_Data_

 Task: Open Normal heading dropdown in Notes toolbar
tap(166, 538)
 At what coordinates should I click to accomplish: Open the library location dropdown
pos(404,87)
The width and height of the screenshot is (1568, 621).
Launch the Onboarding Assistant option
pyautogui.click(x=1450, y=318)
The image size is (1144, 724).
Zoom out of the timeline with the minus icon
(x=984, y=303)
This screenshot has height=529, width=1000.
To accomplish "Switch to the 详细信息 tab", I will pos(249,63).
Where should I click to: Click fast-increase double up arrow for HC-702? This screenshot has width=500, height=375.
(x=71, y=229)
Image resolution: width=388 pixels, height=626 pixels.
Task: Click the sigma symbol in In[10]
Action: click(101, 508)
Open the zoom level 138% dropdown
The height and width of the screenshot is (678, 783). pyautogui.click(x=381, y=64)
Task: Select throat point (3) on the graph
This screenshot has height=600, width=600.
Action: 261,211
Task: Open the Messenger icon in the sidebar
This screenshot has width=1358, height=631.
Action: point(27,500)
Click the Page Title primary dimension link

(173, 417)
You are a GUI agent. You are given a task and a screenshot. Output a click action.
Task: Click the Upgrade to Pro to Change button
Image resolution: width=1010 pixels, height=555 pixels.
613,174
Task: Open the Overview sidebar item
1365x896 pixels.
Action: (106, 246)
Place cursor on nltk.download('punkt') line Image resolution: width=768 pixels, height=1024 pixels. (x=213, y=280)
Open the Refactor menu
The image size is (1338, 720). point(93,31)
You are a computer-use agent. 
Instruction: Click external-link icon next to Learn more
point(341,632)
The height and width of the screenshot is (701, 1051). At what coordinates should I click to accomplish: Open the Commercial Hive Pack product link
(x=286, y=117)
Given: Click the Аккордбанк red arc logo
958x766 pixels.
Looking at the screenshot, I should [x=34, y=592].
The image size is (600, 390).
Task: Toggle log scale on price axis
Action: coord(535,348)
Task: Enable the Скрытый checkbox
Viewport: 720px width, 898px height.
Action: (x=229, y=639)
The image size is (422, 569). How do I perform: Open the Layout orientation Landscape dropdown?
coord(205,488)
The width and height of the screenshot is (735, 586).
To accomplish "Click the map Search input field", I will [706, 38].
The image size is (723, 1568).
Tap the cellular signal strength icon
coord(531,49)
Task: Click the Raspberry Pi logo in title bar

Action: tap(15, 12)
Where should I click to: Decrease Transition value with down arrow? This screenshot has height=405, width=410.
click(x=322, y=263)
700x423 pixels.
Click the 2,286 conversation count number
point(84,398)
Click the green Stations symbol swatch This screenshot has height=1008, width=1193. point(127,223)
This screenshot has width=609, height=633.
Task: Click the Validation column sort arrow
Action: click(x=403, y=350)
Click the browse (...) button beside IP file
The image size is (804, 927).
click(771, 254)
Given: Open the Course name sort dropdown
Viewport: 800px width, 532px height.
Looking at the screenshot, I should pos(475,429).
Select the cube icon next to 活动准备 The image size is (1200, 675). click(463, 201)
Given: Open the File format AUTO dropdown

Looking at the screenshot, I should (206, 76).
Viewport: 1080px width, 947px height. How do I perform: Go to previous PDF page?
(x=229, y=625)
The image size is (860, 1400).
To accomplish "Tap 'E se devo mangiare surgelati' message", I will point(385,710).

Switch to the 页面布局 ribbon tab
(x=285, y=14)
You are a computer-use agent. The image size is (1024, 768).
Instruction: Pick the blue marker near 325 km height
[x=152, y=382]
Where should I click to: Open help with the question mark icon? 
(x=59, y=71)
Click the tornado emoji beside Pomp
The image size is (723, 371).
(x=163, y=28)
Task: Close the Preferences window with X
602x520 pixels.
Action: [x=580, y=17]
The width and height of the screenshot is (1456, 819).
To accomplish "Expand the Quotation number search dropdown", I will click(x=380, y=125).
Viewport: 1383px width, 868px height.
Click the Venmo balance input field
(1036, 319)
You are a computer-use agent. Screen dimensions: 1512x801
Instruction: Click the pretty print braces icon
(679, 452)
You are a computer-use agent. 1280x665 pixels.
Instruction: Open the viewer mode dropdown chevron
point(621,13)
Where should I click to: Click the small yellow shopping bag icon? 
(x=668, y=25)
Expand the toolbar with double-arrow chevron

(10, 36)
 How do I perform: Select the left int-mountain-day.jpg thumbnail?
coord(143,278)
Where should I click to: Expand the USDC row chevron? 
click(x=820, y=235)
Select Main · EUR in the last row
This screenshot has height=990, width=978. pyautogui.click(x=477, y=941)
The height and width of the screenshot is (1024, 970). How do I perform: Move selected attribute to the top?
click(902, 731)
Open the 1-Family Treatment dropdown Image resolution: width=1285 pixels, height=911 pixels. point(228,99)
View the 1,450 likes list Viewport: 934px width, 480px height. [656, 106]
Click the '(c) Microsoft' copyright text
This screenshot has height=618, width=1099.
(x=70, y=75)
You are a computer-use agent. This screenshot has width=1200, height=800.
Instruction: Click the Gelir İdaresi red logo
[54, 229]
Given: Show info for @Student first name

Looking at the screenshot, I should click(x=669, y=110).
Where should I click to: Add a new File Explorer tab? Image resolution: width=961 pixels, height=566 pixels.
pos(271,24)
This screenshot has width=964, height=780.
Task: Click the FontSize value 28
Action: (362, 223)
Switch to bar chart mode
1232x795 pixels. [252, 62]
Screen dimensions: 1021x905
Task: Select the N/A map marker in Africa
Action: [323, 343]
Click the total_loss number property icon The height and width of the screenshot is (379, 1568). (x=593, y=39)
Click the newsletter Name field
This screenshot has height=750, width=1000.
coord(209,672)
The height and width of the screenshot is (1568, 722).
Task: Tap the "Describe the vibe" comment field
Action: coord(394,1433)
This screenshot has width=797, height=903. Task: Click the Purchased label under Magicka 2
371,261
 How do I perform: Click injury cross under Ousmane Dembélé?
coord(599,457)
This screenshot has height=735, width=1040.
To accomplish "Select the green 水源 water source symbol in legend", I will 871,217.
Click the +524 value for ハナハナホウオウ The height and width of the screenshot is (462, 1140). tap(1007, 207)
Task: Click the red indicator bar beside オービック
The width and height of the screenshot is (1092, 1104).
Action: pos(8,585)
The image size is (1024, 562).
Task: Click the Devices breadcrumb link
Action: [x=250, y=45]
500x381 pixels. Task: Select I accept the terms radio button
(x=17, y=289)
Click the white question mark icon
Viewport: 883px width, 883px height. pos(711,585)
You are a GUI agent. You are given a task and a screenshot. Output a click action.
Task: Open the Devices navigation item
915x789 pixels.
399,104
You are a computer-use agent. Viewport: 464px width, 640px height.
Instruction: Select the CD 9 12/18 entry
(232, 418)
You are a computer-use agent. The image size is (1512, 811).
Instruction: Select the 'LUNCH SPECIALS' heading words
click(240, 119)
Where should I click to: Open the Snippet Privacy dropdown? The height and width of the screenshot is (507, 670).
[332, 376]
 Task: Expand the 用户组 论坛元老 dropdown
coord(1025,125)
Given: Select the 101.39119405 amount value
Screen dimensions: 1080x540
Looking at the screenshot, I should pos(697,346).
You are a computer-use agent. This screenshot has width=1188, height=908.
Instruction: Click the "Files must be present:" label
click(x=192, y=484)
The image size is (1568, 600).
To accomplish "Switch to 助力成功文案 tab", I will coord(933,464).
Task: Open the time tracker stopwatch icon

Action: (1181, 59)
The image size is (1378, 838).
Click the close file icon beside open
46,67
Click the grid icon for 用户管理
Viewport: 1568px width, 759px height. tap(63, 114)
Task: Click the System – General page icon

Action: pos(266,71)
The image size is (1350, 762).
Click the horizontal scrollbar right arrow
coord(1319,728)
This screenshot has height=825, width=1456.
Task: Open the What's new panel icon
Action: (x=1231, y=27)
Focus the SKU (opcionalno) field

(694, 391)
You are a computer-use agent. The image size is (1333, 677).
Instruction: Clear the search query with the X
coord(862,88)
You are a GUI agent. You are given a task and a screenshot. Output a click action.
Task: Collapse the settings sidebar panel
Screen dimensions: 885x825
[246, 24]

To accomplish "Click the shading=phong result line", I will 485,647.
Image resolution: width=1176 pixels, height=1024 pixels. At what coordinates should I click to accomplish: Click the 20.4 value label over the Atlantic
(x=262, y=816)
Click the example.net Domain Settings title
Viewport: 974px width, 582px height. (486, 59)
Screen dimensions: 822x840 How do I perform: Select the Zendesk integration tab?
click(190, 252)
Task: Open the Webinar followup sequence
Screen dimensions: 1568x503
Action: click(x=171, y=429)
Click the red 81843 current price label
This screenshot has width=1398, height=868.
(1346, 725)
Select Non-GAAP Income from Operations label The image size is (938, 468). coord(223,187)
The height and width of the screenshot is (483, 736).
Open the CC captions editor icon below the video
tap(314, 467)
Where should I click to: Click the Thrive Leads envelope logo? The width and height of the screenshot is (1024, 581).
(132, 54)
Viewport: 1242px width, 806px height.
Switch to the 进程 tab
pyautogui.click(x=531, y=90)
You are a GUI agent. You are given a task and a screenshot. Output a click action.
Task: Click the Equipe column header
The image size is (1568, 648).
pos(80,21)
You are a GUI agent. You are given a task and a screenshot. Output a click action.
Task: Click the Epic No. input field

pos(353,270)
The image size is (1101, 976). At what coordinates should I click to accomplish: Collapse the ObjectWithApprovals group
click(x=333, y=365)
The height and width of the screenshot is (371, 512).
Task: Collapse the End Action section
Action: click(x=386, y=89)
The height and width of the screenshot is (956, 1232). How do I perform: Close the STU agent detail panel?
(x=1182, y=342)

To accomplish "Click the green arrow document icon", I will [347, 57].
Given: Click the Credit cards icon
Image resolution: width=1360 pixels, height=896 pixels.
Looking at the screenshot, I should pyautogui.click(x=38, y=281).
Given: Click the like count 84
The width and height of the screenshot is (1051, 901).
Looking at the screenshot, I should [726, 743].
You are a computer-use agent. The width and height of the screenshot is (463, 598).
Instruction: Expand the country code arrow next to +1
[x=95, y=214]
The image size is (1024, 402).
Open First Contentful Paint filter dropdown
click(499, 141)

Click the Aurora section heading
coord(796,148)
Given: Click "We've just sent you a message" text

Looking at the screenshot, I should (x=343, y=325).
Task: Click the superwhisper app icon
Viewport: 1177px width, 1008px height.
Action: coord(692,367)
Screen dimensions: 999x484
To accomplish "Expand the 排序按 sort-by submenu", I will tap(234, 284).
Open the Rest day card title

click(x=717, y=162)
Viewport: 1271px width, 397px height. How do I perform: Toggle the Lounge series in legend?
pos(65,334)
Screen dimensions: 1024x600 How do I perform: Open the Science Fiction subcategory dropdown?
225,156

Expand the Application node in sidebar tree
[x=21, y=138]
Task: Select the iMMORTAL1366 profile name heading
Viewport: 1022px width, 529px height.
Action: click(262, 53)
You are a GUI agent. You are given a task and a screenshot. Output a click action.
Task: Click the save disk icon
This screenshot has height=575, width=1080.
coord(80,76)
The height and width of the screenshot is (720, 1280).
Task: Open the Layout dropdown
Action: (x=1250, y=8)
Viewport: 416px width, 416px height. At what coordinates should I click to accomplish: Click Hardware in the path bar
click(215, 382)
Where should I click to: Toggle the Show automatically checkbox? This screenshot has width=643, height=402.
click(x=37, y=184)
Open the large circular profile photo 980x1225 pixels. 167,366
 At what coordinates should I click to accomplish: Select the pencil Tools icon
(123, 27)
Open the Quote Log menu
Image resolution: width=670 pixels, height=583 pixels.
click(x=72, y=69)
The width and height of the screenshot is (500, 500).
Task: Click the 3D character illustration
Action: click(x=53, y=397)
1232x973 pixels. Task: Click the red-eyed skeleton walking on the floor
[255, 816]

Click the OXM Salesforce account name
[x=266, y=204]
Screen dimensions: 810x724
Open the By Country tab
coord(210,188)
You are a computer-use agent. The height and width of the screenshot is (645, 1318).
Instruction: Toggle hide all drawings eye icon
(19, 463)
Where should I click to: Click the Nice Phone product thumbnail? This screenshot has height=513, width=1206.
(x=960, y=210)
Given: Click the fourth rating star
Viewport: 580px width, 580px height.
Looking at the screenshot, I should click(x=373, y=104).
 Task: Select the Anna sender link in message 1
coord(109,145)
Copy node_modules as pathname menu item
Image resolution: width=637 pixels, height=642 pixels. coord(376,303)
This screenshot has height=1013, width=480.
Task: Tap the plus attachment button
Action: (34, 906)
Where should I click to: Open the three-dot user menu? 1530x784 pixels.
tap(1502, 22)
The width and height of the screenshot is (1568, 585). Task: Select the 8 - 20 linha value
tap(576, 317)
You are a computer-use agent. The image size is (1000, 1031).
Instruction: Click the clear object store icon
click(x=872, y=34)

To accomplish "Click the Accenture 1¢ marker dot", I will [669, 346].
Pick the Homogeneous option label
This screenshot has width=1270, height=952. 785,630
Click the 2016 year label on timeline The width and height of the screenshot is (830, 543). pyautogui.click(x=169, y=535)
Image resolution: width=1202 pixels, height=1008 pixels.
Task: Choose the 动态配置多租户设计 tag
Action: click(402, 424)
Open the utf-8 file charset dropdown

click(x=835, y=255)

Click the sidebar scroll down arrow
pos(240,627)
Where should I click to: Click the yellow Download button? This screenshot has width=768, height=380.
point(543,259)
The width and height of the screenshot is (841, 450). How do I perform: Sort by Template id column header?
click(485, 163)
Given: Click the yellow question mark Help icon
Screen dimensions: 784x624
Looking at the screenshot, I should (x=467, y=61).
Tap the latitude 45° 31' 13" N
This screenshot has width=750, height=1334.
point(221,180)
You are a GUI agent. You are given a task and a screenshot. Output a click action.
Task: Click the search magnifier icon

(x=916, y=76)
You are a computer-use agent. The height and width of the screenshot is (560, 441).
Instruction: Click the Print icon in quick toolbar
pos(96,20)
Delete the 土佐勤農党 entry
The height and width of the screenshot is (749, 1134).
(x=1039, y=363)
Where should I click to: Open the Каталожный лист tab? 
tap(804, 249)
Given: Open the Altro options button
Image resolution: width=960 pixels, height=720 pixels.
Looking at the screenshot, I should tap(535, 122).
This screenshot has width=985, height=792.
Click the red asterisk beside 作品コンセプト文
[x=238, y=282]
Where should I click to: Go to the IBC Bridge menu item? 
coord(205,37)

_What you have to do_
From the entries above, restate word for word the lines from the line containing "Pick the Homogeneous option label" to the line containing "is (560, 441).", both ends included, and nothing more.

_Answer section_
Pick the Homogeneous option label
This screenshot has width=1270, height=952. 785,630
Click the 2016 year label on timeline The width and height of the screenshot is (830, 543). pyautogui.click(x=169, y=535)
Image resolution: width=1202 pixels, height=1008 pixels.
Task: Choose the 动态配置多租户设计 tag
Action: click(402, 424)
Open the utf-8 file charset dropdown

click(x=835, y=255)

Click the sidebar scroll down arrow
pos(240,627)
Where should I click to: Click the yellow Download button? This screenshot has width=768, height=380.
point(543,259)
The width and height of the screenshot is (841, 450). How do I perform: Sort by Template id column header?
click(485, 163)
Given: Click the yellow question mark Help icon
Screen dimensions: 784x624
Looking at the screenshot, I should (x=467, y=61).
Tap the latitude 45° 31' 13" N
This screenshot has width=750, height=1334.
point(221,180)
You are a GUI agent. You are given a task and a screenshot. Output a click action.
Task: Click the search magnifier icon

(x=916, y=76)
You are a computer-use agent. The height and width of the screenshot is (560, 441).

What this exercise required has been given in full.